Ve lo spiego nella maniera più chiara possibile: è l'effimero carattere dell'esistenza in cui scorgere l'eterno...
Il naufragio esterno delle esperienze, il ritorno nell'ego ma la fuga dal sé, o meglio la fuga dall'ego e il ritorno nel sé.
Seminiamo scompiglio in un mondo ceco e inaccessibile.
Barricati nei portici, portateci probiotici.
Lampi, lampioni, lamponi... Oggetti dispersi nel creato improvvisamente improvvisano un ritrovato ordine fittizio che beffeggia il rumoroso disordine dell'apparire.
Ma l'apparenza rimane tale senza la critica metafisica. E dunque i rapporti andranno invertiti, cosicché il disordine in realtà si scopre l'ordine verso cui tendere.
Significati scevri da ogni parvenza esperienziale, caricati di blanda morale attraverso la quale, indottrinare la folla.
Un immanente rigurgito da ipertrofia fatalistica di norme eteroimposte.
Imposte ferme, barricate erette al limite simbolico dell'alterità.
Esposto al mondo il mio urlo sordo, posto il veleno di cui mi hanno macchiato.
Ma lo spazio non esiste più, e ogni cosa rimane a posto.
Congelamento del tempo e di un'umanità persa per sempre.
Disgelo di una bieca condotta amorale e controsociale volta a conclamare nuovi moti dell'asse terrestre.
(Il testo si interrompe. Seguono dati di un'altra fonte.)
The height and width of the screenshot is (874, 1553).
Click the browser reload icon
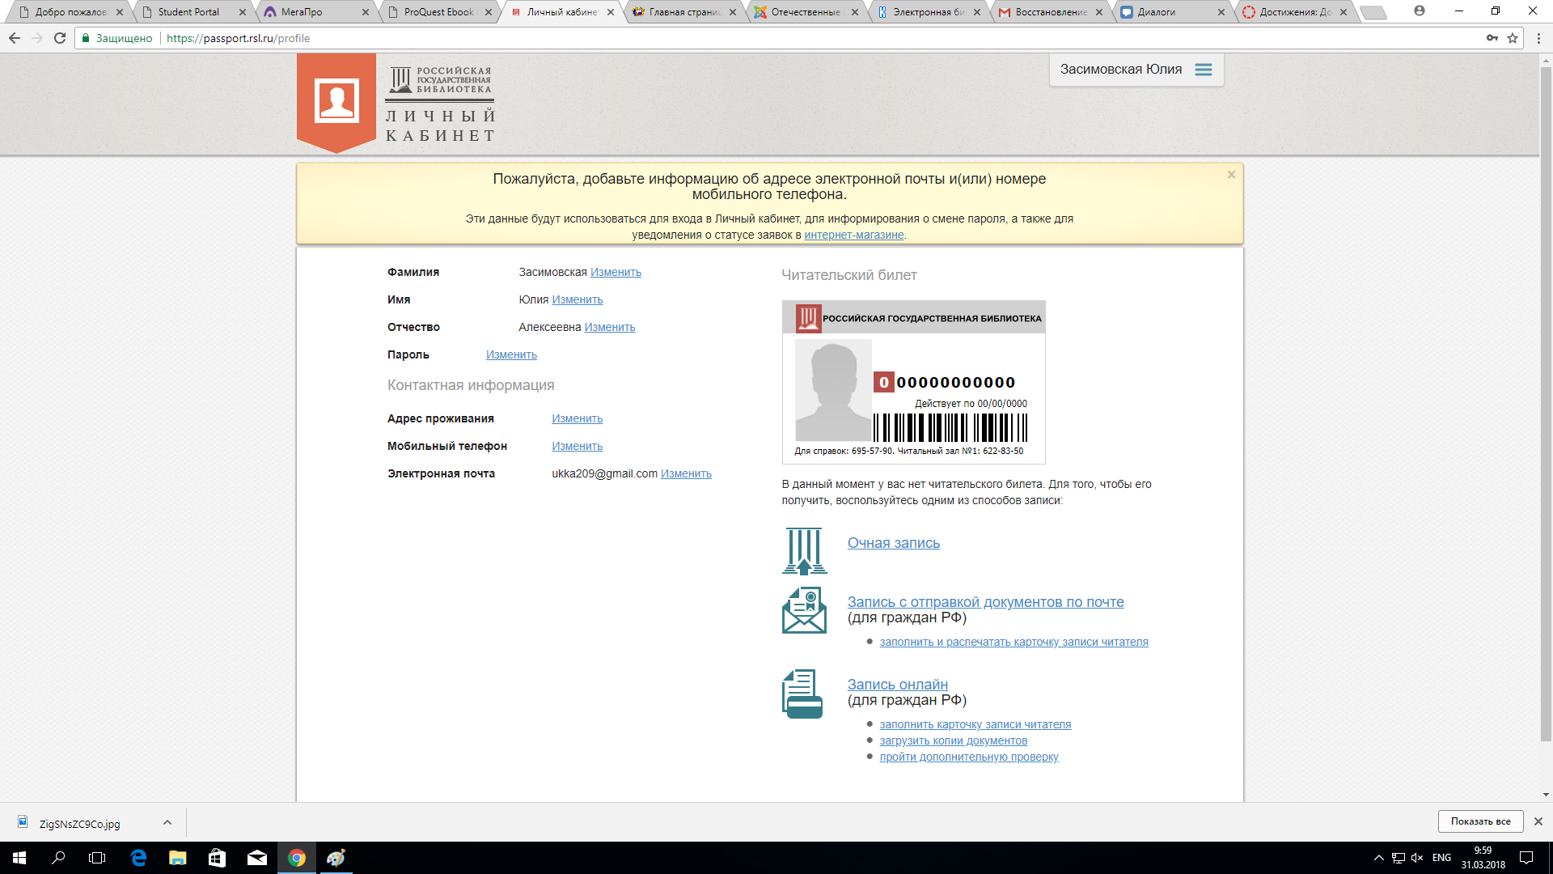(x=60, y=38)
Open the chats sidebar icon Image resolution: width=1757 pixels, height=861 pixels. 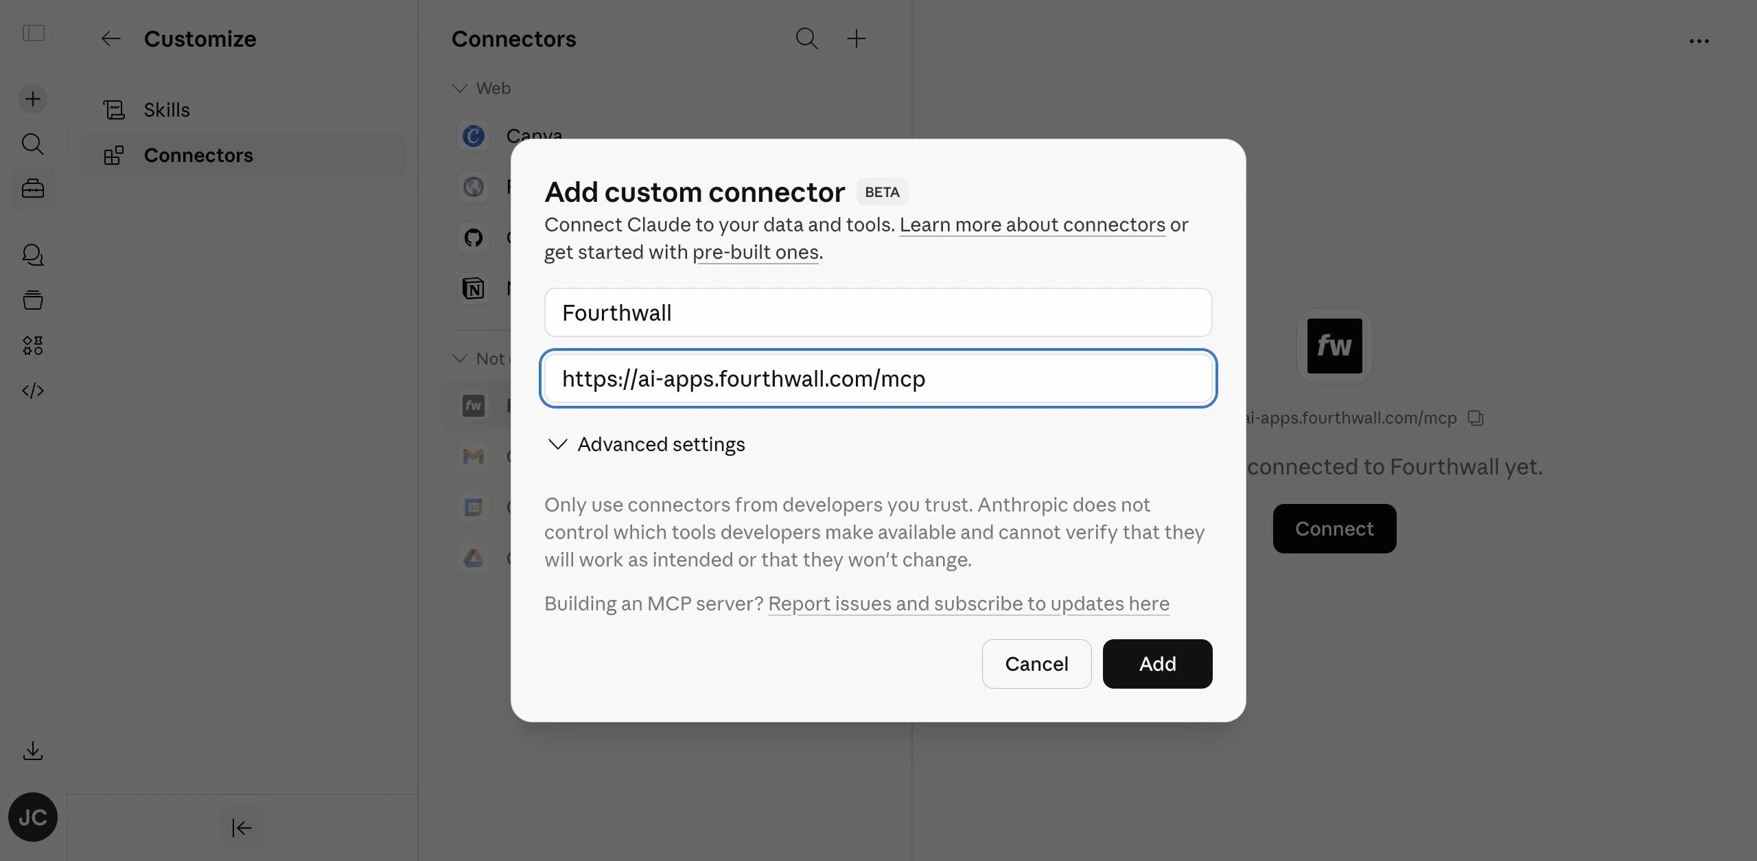tap(32, 255)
Ma la terra non è la terra, quantomeno non è la terra che pensate. Pensare in astratto suscita impotenza, pensare in concreto, suscita rassegnazione. Rassicurare le qualità di abietti ammassi di carne abbandonati al loro destino, scacciati persino dal circuito del capitale evanescente che li ha creati.
Il flusso si è concluso, ma la libertà dallo stesso è in realtà una prigione peggiore della precedente. Precedenti penali irrisori, pece sui denti accessori. Accesso negato alla vita, accesso negato nella via. Movimenti ipercontrollati da un'ipervalutazione della situazione attuale.
E la mente di un uomo distrutta, costretto a indossare gli stessi calzini spaiati.